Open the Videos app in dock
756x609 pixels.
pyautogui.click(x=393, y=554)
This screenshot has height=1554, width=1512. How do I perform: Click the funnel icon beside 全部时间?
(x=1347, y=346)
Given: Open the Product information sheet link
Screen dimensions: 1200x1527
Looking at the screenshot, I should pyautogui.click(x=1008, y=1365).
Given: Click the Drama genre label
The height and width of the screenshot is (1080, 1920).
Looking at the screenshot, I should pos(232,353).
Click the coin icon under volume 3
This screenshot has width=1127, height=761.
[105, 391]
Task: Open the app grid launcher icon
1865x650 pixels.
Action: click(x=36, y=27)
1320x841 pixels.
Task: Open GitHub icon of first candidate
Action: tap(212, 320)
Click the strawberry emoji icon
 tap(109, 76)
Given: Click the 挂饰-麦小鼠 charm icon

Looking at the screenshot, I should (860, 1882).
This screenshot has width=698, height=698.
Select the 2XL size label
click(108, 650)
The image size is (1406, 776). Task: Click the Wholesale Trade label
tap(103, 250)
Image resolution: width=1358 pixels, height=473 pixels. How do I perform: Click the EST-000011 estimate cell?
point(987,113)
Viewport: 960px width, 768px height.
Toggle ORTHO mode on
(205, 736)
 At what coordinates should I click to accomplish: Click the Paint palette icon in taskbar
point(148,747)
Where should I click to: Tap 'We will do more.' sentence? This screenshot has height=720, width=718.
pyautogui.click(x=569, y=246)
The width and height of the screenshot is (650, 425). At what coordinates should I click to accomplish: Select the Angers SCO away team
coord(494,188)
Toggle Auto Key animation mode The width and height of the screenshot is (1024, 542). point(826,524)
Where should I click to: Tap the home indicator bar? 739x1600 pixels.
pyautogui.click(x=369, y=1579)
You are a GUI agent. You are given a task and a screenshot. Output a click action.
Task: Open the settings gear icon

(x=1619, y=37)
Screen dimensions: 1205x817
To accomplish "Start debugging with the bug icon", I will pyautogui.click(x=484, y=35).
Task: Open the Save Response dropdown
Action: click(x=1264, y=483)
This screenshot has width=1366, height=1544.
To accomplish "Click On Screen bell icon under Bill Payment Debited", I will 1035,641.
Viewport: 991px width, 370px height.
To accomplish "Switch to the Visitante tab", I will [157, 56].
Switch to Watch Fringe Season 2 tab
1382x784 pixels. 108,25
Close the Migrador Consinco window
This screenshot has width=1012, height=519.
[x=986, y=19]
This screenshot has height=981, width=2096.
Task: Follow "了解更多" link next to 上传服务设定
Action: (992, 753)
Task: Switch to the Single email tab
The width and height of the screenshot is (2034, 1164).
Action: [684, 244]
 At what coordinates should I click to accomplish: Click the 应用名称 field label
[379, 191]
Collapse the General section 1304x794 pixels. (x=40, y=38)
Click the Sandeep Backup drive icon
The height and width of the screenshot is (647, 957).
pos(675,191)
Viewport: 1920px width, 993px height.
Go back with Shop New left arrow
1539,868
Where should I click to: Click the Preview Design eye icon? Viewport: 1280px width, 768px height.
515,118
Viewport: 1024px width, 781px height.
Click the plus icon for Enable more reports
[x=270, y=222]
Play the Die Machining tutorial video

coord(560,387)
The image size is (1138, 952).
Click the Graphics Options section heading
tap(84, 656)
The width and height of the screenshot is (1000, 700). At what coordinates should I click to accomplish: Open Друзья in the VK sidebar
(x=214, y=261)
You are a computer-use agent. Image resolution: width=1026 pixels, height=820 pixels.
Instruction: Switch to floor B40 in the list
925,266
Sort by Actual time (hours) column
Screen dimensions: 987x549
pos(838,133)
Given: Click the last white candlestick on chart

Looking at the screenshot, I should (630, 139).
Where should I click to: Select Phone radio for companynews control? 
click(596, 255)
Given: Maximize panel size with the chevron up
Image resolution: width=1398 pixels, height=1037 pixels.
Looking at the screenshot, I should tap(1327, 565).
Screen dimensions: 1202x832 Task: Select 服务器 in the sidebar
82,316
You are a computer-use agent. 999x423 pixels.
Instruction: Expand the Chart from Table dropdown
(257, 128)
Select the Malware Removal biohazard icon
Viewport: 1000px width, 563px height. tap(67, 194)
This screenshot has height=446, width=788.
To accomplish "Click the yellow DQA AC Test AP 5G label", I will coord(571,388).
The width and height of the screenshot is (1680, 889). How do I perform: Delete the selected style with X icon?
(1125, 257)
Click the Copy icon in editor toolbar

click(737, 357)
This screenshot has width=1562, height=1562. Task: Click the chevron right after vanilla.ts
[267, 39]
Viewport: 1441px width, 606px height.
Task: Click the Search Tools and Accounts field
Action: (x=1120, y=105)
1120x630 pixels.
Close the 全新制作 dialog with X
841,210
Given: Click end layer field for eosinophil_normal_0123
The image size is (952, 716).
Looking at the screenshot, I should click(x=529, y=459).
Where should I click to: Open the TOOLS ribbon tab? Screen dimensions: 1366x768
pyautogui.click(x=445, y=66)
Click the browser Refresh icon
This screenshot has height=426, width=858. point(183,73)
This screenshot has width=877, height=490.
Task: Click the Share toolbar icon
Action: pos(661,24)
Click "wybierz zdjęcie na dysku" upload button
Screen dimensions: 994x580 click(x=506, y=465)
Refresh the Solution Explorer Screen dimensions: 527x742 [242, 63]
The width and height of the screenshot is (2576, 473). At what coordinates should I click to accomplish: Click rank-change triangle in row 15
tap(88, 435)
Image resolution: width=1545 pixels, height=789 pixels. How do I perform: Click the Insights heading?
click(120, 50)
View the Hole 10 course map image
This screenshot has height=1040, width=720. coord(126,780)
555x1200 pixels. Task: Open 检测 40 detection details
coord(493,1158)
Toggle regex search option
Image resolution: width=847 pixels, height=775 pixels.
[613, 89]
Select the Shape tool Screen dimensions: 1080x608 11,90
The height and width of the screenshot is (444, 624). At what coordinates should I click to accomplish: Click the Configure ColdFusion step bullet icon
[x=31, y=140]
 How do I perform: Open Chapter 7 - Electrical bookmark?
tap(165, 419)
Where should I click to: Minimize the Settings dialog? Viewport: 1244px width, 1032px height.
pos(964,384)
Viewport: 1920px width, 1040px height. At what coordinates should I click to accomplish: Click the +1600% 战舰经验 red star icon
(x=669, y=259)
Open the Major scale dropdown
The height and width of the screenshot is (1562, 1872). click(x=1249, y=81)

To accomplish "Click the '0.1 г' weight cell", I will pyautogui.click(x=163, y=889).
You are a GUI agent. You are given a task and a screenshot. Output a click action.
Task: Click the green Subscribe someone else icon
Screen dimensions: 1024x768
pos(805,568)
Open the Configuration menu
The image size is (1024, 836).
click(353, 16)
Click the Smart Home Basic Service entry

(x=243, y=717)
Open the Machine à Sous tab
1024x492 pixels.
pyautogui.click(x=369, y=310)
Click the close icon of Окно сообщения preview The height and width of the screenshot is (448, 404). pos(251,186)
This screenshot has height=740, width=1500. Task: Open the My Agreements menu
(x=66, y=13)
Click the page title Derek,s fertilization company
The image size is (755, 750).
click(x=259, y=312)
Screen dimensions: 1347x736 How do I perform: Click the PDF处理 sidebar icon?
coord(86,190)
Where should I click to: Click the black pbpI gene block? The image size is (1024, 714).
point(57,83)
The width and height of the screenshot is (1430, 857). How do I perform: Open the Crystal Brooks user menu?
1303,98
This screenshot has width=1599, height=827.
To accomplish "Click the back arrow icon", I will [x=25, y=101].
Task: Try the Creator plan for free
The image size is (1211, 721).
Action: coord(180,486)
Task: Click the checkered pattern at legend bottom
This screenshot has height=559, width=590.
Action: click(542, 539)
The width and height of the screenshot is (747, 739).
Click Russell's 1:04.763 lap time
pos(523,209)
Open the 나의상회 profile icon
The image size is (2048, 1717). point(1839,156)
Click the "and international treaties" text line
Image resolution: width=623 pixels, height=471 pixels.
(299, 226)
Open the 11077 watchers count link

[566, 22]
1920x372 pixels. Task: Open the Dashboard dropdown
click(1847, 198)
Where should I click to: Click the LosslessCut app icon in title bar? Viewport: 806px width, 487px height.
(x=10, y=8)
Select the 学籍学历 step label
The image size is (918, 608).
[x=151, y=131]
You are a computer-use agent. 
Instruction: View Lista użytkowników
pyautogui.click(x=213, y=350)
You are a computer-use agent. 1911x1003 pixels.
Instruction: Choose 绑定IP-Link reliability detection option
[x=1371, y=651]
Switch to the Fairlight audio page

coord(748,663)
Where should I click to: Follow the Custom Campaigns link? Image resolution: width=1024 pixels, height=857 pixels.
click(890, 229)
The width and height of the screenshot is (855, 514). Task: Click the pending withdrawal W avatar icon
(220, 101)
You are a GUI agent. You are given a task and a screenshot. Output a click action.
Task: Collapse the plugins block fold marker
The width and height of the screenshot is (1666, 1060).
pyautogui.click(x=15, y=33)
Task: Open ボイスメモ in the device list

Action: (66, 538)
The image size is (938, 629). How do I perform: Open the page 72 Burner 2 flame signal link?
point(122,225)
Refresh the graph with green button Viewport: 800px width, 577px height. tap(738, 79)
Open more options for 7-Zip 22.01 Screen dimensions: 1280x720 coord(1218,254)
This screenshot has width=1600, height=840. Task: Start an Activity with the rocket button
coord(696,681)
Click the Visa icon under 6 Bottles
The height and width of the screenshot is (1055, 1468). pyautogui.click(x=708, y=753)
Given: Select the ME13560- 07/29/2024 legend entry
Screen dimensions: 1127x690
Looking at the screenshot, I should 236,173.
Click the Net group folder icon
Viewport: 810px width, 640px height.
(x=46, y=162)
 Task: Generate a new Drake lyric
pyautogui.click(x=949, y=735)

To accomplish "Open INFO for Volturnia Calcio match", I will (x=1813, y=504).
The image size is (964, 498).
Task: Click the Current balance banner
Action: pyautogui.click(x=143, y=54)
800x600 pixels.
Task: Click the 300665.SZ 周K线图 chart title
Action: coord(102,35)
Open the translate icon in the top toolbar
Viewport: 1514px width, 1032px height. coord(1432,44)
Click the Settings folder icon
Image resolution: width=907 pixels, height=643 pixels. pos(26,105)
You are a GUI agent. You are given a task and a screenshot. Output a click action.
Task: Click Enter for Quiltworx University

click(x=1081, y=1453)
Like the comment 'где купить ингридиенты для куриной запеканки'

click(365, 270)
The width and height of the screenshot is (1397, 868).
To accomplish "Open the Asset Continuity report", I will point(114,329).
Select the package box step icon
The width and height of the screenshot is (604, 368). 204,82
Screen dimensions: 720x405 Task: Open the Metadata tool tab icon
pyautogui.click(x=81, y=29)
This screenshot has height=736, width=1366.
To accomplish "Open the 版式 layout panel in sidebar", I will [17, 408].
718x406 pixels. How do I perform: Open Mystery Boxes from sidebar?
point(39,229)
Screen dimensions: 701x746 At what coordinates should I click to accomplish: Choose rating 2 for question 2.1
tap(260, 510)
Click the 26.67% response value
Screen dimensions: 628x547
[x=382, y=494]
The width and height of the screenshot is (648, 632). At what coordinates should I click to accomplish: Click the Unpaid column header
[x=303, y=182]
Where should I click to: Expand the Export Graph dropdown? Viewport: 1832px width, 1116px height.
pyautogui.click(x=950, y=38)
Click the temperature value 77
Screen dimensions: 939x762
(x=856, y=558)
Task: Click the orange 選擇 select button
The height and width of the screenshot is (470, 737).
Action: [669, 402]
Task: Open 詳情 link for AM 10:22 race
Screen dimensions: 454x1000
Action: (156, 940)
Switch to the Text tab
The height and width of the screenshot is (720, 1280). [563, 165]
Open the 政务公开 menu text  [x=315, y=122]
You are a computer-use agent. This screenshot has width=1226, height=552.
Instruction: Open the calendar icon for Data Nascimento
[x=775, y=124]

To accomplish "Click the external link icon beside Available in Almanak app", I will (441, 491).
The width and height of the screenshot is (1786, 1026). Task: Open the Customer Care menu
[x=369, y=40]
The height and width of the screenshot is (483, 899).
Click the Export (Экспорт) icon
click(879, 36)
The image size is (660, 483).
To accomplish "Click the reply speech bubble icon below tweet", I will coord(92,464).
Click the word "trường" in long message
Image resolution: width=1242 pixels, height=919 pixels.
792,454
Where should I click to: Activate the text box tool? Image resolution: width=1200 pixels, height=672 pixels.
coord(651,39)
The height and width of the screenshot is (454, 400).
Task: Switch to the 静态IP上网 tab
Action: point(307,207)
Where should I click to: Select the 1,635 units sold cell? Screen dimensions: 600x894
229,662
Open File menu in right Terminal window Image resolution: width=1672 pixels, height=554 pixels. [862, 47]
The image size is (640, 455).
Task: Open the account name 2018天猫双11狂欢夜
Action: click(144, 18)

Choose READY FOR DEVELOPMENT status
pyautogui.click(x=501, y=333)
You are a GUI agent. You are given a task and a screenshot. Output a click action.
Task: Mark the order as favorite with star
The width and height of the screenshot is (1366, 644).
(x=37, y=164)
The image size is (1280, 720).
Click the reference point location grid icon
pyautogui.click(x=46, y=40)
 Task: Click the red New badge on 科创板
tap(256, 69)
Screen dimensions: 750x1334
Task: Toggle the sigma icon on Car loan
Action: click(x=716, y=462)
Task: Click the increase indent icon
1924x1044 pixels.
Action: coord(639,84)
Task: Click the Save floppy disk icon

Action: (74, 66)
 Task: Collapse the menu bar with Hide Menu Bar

YOUR INSTRUCTIONS: Copy every line in the records above that contains the word "Collapse".

SOLUTION TO THIS TASK:
Collapse the General section 1304x794 pixels. (x=40, y=38)
Task: Collapse the plugins block fold marker
 Task: Collapse the menu bar with Hide Menu Bar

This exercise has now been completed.